**Set task:** Count the lines in the data below that contain the string "height". Reply with the number only.

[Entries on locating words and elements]

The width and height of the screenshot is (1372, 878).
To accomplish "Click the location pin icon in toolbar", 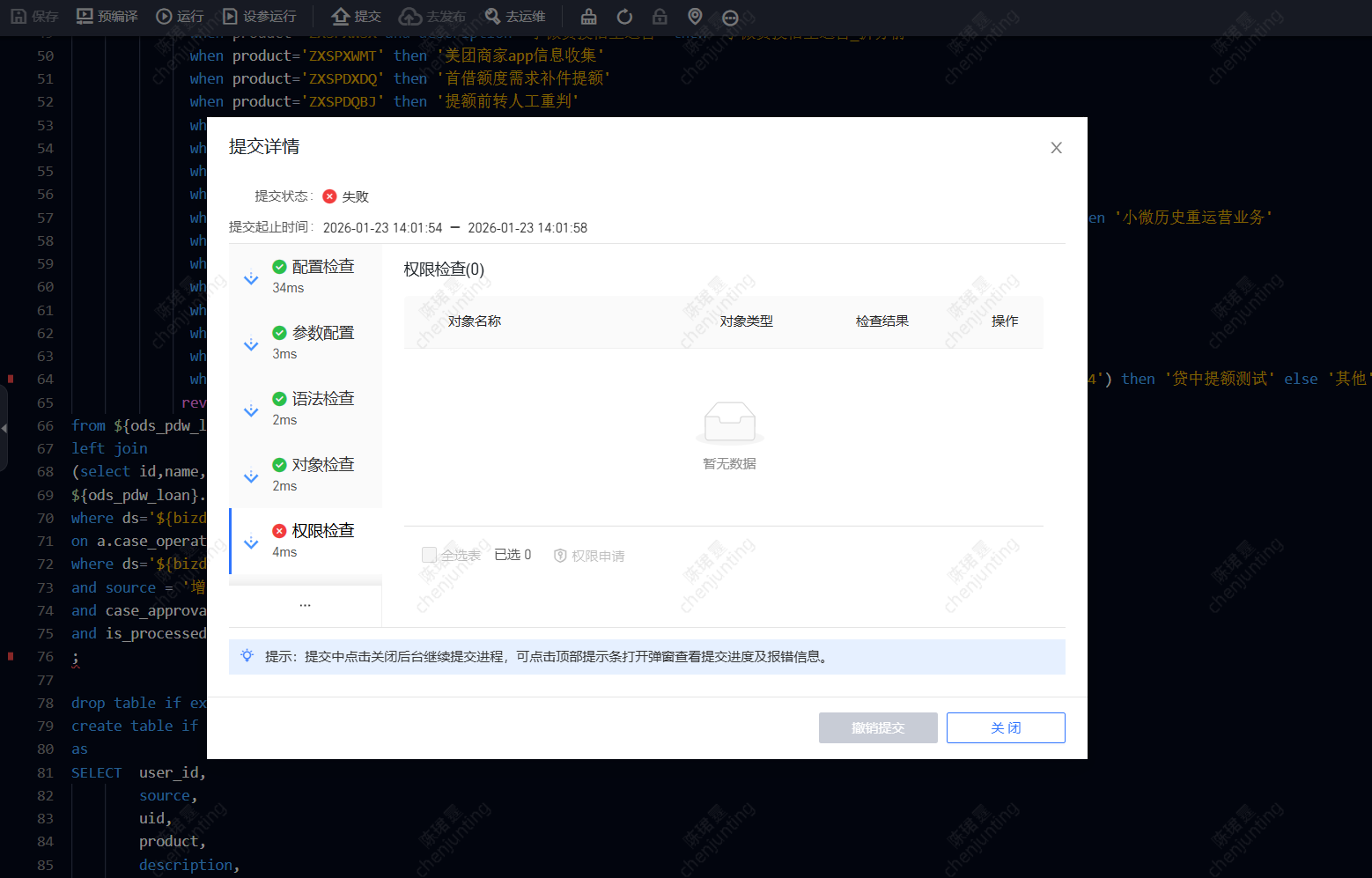I will click(695, 17).
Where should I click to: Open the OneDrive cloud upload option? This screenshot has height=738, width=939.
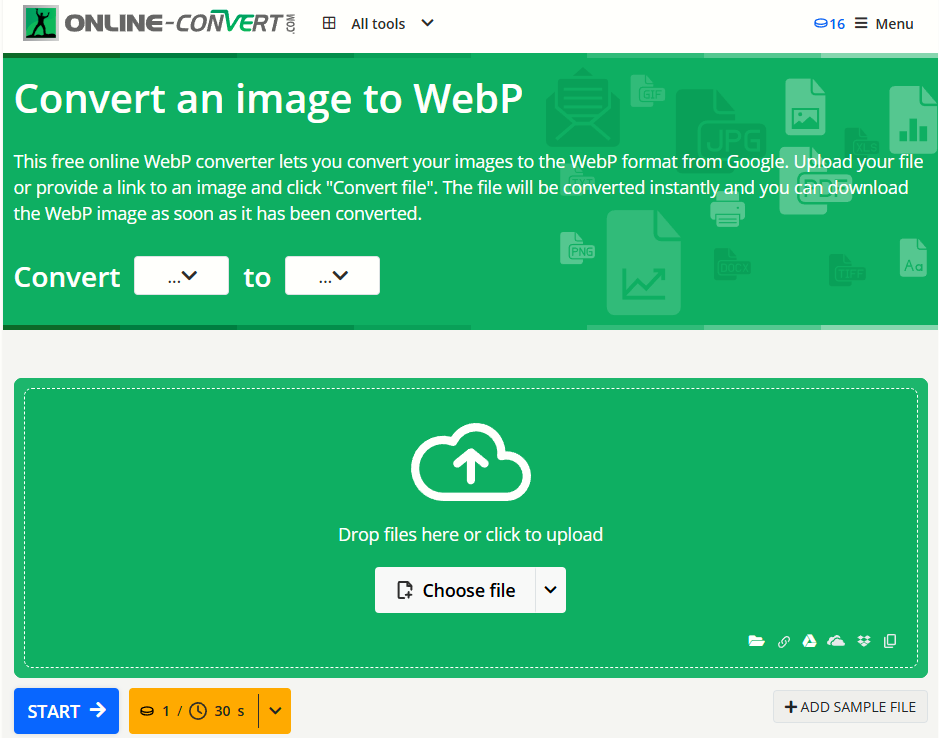(x=836, y=641)
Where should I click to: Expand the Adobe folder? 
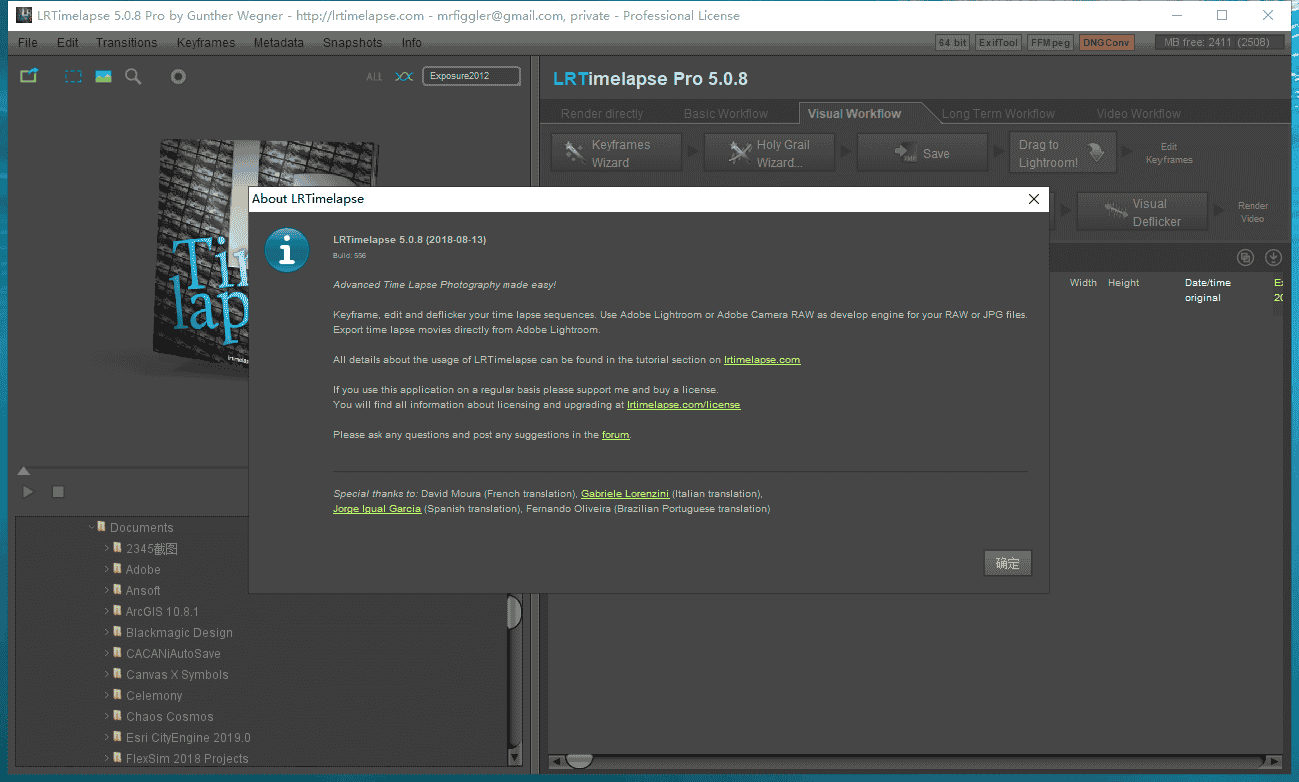pos(107,569)

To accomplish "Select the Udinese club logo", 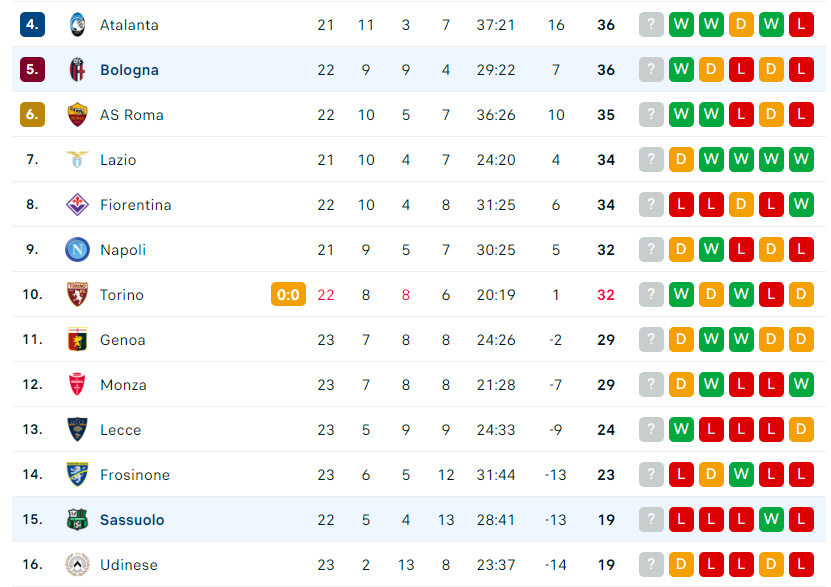I will [77, 565].
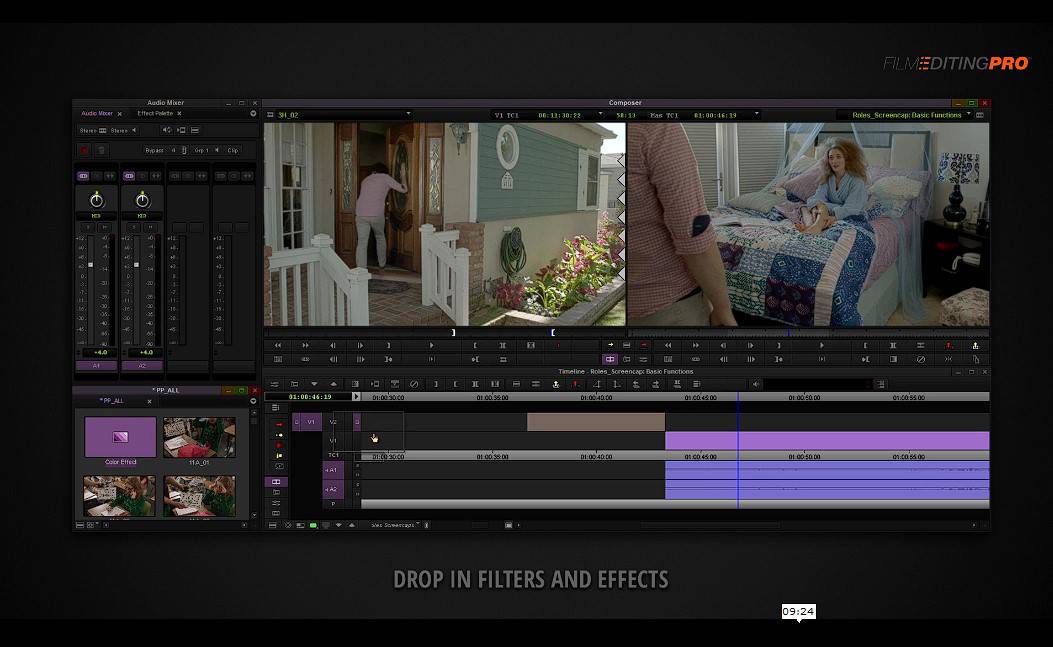
Task: Select the Color Effect thumbnail in the PP_ALL bin
Action: pos(119,437)
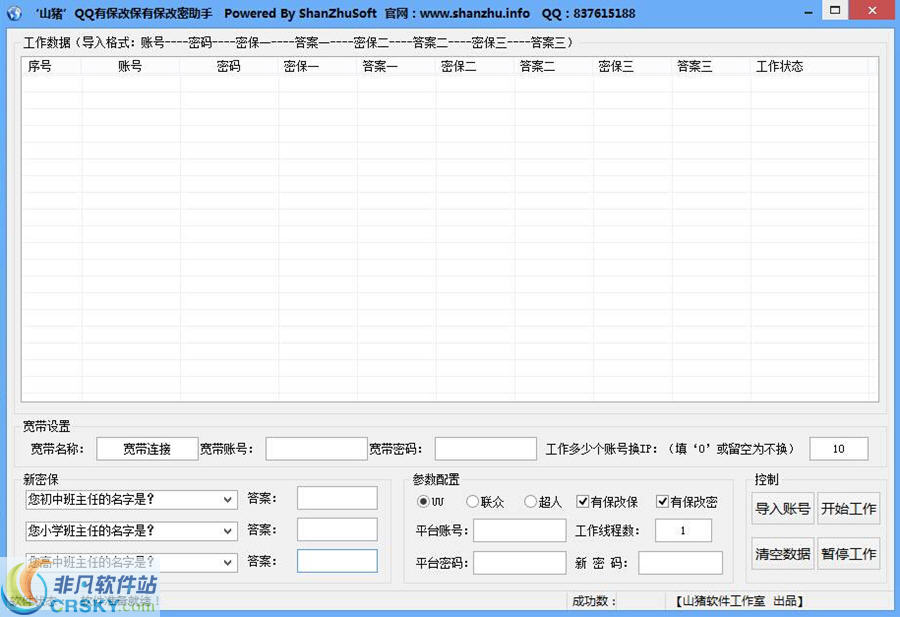Click the 开始工作 button

(x=849, y=509)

**Solution to this task:** 2